[Date Prev][Date Next][Thread Prev][Thread Next][Date Index][Thread Index]

Re: [idn] I-D ACTION:draft-ietf-idn-nameprep-07.txt



Yves Arrouye <yves@realnames.com> wrote:

> a bunch of ASCII characters are not prohibited anymore.

Yep.

> It may be that one expects IDN applications to do more checks than
> just Nameprep

Indeed.  Please look at the IDNA draft.  Nameprep is just one of a whole
list of steps to be performed.

> why bother with the 0000-0020 and 007F

I've wondered about that myself.  The nameprep draft gives the reasons
for all the prohibited code points.  I'm not sure how convincing all the
reasons are, but you can look at them and judge for yourself.

The reason some printable ASCII characters were prohibited in earlier
versions of nameprep is that they are prohibited in host names, but
that was not a good reason, because we want nameprep to be usable not
only for host names, but for all domain names, including names like
_ldap._tcp.foo.net (see RFC 2782 about SRV records).

The special restrictions on host names (not only the LDH restriction,
but also the leading/trailing hyphen restriction) are now checked in
ToASCII in the IDNA spec, not in nameprep.

For convenience, here are steps 2 and 3 of ToASCII:

    2. Perform the steps specified in [NAMEPREP].

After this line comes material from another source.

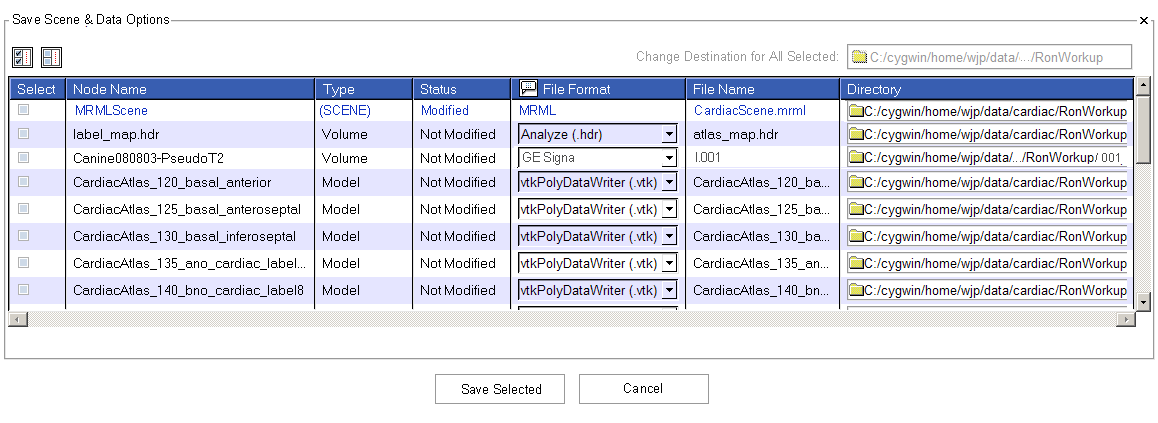
Task: Click the Select All checked-boxes icon
Action: 21,57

    3. Host-specific restrictions: If the label is part of a host name
       (or is subject to host name syntax rules) then perform these
       checks:

         * Verify the absence of non-LDH ASCII code points; that is, the
           absence of 0..2C, 2E..2F, 3A..40, 5B..60, and 7B..7F.

         * Verify the absence of leading and trailing hyphen-minus; that
           is, the absence of U+002D at the beginning and end of the
           sequence.

Paul Hoffman / IMC <phoffman@imc.org> wrote:

> If you see a way to get "$$$" though IDNA, but all means let us know,
> because it should not.

If an application is using the domain name $$$.com and knows that
it's not a host name and not subject to the host name syntax rules (I
can think of no example scenarios today, but maybe someday this will
happen), then $$$ will indeed pass through ToASCII successfully (and
unchanged), as it should.

AMC